As war continues in Iraq, Arab governments are facing their own collateral damage. Governments in the region are battling the fallout of anti-war sentiment.
In a familiar chant heard at demonstrations in capitals around the Middle East, these protesters said they will give their spirit and their blood for Iraq.
Some of the public displays of support for Iraq have turned violent, with clashes between police and protesters in Bahrain, Yemen, Egypt, and Jordan.
Although the protests are focused against the United States, analysts said many Arab governments fear that the street anger could be diverted toward them, particularly those that are closely allied with the United States. The analysts, like Hala Mustafa of the al-Ahram Center for Political and Strategic Studies, said that is why countries like Bahrain, Egypt, and Jordan are particularly concerned about the demonstrations.
"These kinds of demonstrations started by opposing some foreign issues or protest against American policies, but it could end by criticizing or opposing or protesting against their own governments," Mr. Mustafa said.

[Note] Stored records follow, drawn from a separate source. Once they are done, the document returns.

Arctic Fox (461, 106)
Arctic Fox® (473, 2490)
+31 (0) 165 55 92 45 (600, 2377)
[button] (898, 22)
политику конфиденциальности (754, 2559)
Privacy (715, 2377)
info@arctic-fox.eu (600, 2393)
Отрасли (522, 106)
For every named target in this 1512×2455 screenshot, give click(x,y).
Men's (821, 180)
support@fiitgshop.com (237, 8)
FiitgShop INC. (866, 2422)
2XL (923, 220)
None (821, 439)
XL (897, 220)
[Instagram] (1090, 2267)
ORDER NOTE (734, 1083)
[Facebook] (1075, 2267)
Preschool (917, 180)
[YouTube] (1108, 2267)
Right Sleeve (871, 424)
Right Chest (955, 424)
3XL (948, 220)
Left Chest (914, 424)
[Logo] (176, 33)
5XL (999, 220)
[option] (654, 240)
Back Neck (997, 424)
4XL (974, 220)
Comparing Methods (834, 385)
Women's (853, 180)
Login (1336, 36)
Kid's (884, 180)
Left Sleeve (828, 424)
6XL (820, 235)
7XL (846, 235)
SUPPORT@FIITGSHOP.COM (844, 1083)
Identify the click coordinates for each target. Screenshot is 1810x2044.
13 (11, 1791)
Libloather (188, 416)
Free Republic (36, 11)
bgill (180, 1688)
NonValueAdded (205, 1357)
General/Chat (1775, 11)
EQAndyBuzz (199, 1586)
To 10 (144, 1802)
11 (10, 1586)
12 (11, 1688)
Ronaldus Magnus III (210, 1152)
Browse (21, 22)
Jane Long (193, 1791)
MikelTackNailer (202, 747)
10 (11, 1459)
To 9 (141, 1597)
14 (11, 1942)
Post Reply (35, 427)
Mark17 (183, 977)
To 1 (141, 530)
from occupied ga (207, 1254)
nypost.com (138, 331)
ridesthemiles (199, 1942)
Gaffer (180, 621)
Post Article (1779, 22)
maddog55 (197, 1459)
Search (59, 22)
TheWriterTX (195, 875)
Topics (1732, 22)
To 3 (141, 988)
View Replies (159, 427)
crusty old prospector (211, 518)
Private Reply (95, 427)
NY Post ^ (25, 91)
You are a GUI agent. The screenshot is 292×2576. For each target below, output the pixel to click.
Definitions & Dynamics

How forceful these protests become depends on how long the U.S.-led war against Iraq continues, says Cairo University professor Hassan Nafae. "I am quite sure if the war continues and the Iraqi people resist the war and you have a lot of casualties and so on, the anger will mount in the streets," Mr. Nafae said. Mr. Nafae adds that while the public displays of anger are not likely to change basic government policies, they may force some Arab governments to be more critical of the United States about the war, and possibly other issues.
"Maybe the regimes in the area will be forced to change their political discourse and be more critical to the American position," he said.
Another political risk is that the protests could embolden Islamic opposition groups in pro-western Arab countries like Egypt and Jordan, says Hala Mustafa of the al-Ahram center.
"Any disturbance or any disorder could be to the advantage of the protest movement like the Islamic movement in the opposition," Mr. Mustafa said.
The last thing the Arab governments want to do is anything that would strengthen their domestic opponents. But at the same time, many of them depend on good economic relations with the United States, and in some cases direct aid. Regional analysts say moderate Arab governments will be involved in a delicate political balancing act in the coming weeks.